TUNE O’ THE DAY. . . The l’il ol band from Texas. Always gets me jumpin’. How-how-how.
As it so happens, I'll be seeing Billy Gibbons and other Texas notables tonight at Antone's in Austin. Jimmie Vaughan was supposed to be playing in the annual jam session they call The Jungle Show" (with Sue Foley and Chris "Whipper" Layton) but had to cancel. Who knows who might show up in his place? You just never know.
I made a terrible mistake not bing born rich.
I borrow your old line all the time - My job beats working for a living, but it doesn't beat NOT working for a living.
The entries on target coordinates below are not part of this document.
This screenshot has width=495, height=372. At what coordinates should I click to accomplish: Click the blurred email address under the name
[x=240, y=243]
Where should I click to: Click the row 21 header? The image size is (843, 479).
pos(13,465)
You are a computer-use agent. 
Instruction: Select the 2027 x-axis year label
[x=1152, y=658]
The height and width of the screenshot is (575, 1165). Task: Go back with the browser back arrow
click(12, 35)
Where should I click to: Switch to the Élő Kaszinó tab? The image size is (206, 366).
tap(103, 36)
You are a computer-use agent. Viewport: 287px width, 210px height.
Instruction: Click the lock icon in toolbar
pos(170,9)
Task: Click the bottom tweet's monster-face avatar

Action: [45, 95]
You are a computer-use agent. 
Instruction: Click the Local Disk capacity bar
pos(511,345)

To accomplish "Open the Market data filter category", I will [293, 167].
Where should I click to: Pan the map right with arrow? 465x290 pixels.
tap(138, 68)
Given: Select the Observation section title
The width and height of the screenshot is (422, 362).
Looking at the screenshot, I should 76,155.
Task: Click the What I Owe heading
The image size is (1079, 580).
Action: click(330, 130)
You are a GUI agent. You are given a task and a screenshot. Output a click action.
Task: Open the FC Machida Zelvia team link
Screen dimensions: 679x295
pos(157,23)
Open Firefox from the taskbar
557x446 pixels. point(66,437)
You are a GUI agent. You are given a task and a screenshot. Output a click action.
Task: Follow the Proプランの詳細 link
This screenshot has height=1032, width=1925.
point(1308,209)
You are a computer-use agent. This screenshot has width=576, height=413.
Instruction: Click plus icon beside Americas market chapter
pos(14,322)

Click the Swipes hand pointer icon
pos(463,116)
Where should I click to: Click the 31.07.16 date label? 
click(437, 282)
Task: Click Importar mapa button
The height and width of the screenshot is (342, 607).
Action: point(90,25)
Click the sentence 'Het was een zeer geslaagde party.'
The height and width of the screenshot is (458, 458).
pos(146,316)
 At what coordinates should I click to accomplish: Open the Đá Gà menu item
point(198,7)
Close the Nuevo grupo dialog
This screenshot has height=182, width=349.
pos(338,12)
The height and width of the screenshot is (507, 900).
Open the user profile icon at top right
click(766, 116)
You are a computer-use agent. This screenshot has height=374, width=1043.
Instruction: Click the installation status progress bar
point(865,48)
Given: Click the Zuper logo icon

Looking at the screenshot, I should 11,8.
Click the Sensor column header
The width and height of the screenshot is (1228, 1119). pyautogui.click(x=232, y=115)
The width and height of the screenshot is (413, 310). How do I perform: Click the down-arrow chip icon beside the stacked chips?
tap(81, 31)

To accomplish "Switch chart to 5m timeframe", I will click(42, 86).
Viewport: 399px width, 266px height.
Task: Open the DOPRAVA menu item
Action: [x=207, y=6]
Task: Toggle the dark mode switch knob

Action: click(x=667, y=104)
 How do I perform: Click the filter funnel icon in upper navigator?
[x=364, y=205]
As for gambling, this Johnny Thinwallet works too hard to indulge too often in something rigged against him. My BIL & I have gone out to Vegas a couple times for the NCAA tourney. And it was fun to abuse the buffets, sit in front of a TV bank for 16 hours, watch hoops, smoke cigars and bet $2 a game while the waitress brings comp cocktails. (They don't know those tickets in front of us aren't for big bucks. Or maybe they do and they don't mind somebody gaming them for a change.) But it was instructive. Watching grown man cry over a missed Bucknell FT - when his team won but didn't make the over - was not a path I wanted to go down. I'm happy it's here; criminalizing gambling is silly. There's even an outside chance a few of the tax dollars generated may do some good for our roads or schools or something useful. But I will be an occasional player at best.